My Wanderings in Persia


My Wanderings in Persia is an account of a three-year journey to and posting in Tehran in 1875‒78 by a British official contracted to the India Office for unspecified services. The author traveled by sea from London to Bombay and to Karachi and then overland to Tehran. His return journey was via Russia and across Europe. The book contains descriptions of the major cities of Persia (present-day Iran) visited, with observations on culture, religion, and everyday life. The author is critical of many aspects of Persia, including the cruelty and despotism of the ruling shah and the treatment of women throughout society.
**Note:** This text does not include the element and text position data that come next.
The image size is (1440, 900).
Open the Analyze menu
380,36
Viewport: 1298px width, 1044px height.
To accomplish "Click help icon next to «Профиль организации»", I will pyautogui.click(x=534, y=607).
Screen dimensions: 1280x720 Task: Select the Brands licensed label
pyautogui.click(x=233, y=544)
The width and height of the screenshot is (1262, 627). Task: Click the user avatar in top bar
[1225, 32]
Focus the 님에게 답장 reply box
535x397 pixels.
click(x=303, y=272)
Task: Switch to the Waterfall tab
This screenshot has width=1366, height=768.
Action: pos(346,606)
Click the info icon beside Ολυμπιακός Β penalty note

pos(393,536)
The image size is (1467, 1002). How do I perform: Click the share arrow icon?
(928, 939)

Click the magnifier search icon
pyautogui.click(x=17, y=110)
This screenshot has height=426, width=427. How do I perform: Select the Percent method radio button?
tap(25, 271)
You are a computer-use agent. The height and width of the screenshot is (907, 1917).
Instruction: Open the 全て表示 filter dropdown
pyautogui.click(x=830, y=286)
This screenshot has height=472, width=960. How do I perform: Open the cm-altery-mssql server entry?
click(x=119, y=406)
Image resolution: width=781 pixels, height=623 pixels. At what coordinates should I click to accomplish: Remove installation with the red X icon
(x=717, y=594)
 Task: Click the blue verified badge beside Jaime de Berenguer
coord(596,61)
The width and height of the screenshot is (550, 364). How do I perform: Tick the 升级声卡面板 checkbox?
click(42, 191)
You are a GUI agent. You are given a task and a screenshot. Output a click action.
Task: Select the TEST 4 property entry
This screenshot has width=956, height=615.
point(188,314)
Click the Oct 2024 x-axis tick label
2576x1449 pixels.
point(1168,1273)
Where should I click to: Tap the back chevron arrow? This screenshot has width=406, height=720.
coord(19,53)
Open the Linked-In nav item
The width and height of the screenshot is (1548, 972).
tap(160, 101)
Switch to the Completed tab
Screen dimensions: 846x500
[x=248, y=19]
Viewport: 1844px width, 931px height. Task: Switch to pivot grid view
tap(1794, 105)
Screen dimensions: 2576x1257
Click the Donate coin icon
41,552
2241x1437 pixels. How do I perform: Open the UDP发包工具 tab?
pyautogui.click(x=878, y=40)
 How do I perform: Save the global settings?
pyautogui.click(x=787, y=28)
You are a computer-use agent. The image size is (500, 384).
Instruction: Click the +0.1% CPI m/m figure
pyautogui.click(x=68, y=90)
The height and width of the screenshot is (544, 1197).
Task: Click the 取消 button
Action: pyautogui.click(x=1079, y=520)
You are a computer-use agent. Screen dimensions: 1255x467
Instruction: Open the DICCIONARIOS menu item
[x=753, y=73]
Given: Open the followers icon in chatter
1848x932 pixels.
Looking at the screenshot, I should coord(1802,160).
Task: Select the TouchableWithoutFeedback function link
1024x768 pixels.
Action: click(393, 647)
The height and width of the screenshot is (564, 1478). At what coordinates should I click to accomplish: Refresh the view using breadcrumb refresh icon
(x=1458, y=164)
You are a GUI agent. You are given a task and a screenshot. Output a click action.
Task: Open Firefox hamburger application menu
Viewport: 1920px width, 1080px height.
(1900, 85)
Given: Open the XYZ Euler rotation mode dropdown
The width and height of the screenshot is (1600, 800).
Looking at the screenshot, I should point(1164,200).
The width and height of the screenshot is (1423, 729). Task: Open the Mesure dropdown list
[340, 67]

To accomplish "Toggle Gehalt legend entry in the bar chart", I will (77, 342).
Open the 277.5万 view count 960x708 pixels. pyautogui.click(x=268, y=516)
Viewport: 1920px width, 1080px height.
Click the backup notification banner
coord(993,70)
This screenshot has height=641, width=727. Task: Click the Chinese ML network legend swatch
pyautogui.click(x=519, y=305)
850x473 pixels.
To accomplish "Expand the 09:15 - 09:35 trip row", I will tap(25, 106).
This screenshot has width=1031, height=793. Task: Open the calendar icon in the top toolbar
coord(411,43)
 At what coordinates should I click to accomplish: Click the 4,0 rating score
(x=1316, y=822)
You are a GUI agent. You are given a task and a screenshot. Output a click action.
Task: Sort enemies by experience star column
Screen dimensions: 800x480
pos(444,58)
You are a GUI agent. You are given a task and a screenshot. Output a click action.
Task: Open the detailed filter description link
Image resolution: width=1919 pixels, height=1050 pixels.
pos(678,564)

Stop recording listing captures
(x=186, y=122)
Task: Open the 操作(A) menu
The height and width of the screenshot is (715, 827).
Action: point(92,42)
The book is illustrated with drawings and contains a large fold-out map that uses different colors to show the author’s route, the old western frontier of British India and the new “scientific frontier” further to the west, and the old Russian frontier and the new Russian frontier of 1878 after the Russian advance southward. An inset map in the lower left shows an enlarged view of the scientific frontier between Afghanistan and British India (in present-day Pakistan). The scientific frontier was a term used in 1878 by British prime minister Benjamin Disraeli (Lord Beaconsfield) in reference to a rectified border between Afghanistan and British India, by which he meant a frontier that could be occupied and defended according to the requirements of the science of military strategy, as opposed to a “haphazard frontier” that was the product of historical circumstance. Although Anderson includes this term in the subtitle of his book and marks it prominently on the map, there is in fact very little discussion of the Afghan-Indian frontier in the book, which deals largely with Persia and very little with Afghanistan. An appendix gives the distances on the stage roads from Bushehr to Tehran, Tehran to Baghdad, and Tehran to Resht (present-day Rasht), with the distance in miles between stages and remarks on the status of the road on each stage.